1.8 Faithfulness in the court stories
This is seen in the stories by way of reward or rescue for those who are faithful. The pressure to syncretism or apostasy is acute but examples are given of those who do not bow to them and whose faithfulness God honours.»41 This section therefore emphasises how life is to be lived in diaspora.»42 The life style encouraged allows great involvement in the life of the Gentile nation as far as conscience allowed, and shows that while faithfulness to God will entail great dangers it is in fact the key to success.»43
1.9 Faithfulness in the visions
The encouragement of faithfulness continues in 7-12: the course of world history is already determined, therefore the action of the wise person is to ‘understand and takes one’s position accordingly’»44, i.e. remain faithful. It is accepted that there is a change of emphasis here, but this is simply to say that faithfulness will mean different things at different moments: political powers may become less human and more set against God’s people, but now matter how threatening they appear God’s people can remain loyal knowing that victory lies ahead.»45 They must live life in the light of their convictions about the end just as the heroes of chapters 1-6 did.»46
These sections steel God’s people for times of great hardship.
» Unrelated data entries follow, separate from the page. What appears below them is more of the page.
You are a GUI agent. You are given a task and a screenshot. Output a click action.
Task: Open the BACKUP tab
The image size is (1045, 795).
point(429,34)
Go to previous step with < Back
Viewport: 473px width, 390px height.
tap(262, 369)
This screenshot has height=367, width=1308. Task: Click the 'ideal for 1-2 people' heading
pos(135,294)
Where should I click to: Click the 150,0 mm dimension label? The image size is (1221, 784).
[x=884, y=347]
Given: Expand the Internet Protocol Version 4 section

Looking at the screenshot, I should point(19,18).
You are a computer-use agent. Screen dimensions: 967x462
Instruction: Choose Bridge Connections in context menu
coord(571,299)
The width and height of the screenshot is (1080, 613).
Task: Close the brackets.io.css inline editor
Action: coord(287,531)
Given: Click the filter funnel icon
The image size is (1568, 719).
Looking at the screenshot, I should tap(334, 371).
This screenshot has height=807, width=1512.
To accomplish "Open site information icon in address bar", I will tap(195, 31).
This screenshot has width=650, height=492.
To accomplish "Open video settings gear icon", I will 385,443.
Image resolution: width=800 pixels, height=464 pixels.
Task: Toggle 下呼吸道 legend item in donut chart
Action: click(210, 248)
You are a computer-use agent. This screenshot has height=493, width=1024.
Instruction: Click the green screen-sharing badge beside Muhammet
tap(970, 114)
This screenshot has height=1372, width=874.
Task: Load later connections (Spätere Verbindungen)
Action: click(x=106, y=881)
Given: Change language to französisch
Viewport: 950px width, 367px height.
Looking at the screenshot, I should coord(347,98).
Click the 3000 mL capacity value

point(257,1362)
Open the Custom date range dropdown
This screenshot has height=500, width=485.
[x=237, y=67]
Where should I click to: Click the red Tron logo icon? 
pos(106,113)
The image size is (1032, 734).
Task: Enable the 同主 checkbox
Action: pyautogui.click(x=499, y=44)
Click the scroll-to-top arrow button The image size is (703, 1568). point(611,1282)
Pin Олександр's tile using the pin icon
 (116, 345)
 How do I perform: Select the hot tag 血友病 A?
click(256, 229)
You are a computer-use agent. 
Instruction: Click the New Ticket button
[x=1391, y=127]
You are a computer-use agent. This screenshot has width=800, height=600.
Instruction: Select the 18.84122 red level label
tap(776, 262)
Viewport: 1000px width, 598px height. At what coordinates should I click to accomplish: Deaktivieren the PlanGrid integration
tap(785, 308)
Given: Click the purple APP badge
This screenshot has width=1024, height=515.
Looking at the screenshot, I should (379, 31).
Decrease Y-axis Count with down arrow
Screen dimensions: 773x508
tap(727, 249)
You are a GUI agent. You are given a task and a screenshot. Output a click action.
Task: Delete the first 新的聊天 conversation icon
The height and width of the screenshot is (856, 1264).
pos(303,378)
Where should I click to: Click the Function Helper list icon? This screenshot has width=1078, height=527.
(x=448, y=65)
While this hardship comes more intensely in different times it is generally true for all God’s people throughout time.»47 In that sense the predictions of second century history have relevance for those living in the sixth century b.c. or the twenty-first century a.d. We can identify with God’s people suffering the persecution of the world, and we too must know that ‘the historical processes may sweep over and will scar the people of God but their reward is sure.’»48
Daniel reassures God’s people that he is sovereign and so encourages faithfulness to him. This is even more the case for Christians who know that the Son of Man has come once to defeat evil, will come again to establish his kingdom, and that they live in the last days of conflict. It is no surprise then that Revelation picks up many motifs from Daniel and encourages believers to stand firm because of God’s final victory.